§ **EXERCISE OBJECTIVE**: Using the entries that follow, give only the number of lines with the word "computer" in them.

§ **RECORDS TO PROCESS**:

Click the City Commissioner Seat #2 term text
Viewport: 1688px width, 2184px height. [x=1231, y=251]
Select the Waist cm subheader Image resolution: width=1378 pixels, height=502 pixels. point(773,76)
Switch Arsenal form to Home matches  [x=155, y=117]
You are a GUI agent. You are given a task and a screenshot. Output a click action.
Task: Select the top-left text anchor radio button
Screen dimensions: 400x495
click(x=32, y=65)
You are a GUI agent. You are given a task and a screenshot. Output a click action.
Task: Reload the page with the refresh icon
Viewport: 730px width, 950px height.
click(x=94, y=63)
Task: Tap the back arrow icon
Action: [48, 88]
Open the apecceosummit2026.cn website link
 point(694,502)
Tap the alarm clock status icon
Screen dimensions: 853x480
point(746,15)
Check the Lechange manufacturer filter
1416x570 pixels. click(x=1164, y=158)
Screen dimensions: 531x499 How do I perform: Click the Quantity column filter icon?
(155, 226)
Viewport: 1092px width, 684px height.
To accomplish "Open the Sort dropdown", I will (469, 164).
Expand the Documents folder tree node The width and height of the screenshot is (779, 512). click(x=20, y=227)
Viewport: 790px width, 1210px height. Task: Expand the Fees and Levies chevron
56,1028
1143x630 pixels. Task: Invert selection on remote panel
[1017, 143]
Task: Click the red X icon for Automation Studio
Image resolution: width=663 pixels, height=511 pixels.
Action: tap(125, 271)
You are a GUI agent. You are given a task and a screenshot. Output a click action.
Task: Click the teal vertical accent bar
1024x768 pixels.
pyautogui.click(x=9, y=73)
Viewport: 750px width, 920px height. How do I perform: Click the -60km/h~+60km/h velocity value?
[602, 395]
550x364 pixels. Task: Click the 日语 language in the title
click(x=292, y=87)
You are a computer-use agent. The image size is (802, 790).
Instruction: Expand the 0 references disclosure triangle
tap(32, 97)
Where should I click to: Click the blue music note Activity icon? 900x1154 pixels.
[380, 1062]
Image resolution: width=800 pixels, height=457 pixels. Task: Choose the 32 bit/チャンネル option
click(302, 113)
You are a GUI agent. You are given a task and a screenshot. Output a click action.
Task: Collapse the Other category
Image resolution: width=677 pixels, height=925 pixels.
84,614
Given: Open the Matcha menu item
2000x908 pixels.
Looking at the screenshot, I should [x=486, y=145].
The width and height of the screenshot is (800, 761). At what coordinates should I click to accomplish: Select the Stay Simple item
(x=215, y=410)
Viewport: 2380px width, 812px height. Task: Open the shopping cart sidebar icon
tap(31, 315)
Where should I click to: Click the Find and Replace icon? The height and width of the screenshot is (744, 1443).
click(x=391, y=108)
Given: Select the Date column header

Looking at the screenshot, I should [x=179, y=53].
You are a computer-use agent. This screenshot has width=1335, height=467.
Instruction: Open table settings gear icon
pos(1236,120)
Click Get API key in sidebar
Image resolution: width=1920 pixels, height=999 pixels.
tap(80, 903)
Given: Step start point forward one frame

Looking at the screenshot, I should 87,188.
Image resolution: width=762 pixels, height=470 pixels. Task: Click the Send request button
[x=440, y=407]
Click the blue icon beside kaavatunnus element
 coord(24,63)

§ **EXERCISE SOLUTION**: 2